Dozens of children were killed in Syria this weekend but where is the US president’s lament on how ‘beautiful’ they are, let alone action? Where are the denunciations by the EU and the UK? The West must react with equal outrage when it is Shias that are the victims of terrorism. Or do we just not care?
It was the Mother of all Hypocrisy. Some dead Syrian babies matter, I guess. Other dead Syrian babies don’t matter. One mass murder in Syria two weeks ago killed children and babies and stirred our leaders to righteous indignation. But the slaughter in Syria this weekend (1) killed even more children and babies – yet brought forth nothing but silence from those who claim to guard our moral values. Now why should this be?
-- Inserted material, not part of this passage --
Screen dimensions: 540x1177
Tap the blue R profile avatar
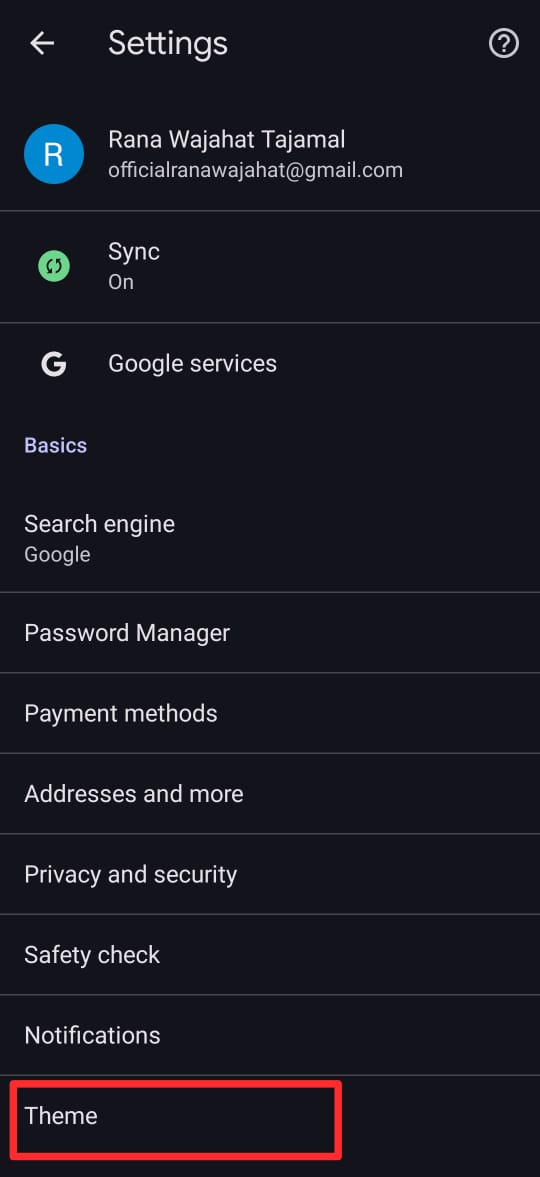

When a gas attack in Syria killed more than 70 civilians on 4 April, including babies and children, Donald Trump ordered a missile attack on Syria. America applauded. So did its media. So did much of the world. Trump called Bashar al-Assad “evil” and “an animal”. The EU condemned the Syrian regime. Downing Street called the gas attack “barbaric”. Almost every western leader demanded that Assad should be overthrown.
Yet after this weekend’s suicide bombing of a convoy of civilian refugees outside Aleppo killed 126 Syrians, more than 80 of them children, the White House said nothing. Even though the death toll was far greater, Trump didn’t even Tweet his grief. The US navy launched not even a symbolic bullet towards Syria. The EU went all coy and refused to say a single word. All talk of “barbarism” from Downing Street was smothered.
Do they feel no sense of shame? What callousness. What disgrace. How outrageous that our compassion should dry up the moment we realised that this latest massacre of the innocents wasn’t quite worth the same amount of tears and fury that the early massacre had produced. It fact it wasn’t worth a single tear. For the 126 Syrians – almost all of them civilians – who have just been killed outside Aleppo, were Shia Muslims being evacuated from two government-held (ie Bashar-held) villages in the north of Syria. And their killer was obviously from al-Nusra (al-Qaeda) or one of the Sunni “rebel” groups we in the West have armed – or quite possibly from Isis itself – and thus didn’t qualify for our sorrow.
The UN, clip-clopping on to the stage-boards as usual, did speak out. The latest attack was “a new horror”. And Pope Francis called it “ignoble” and prayed for “beloved and martyred Syria”. And having been brought up by a pretty anti-Catholic dad, I said what I often say when I think the Pontiff has got it right, especially Francis: Good old Pope! Why, even the virtually non-existent anti-Assad “Free Syrian Army” condemned the attack as “terrorist”.
But that was it. And I recalled all those maudlin stories about how Ivanka Trump, as a mother, had been especially moved (2) by the videotape from Khan Shaykoun, the site of the chemical attack on 4 April, and had urged her father to do something about it. And then it was Federica Mogherini, the EU’s ‘High Representative” for foreign affairs and security policy, who described the attack as “awful” – but insisted that she spoke “first of all as a mother”. Quite right, too. But what happened to all her maternal feelings – and those of Ivanka – when the pictures came in from northern Syria this weekend of exploded babies and children packaged up in black plastic bags? Silence.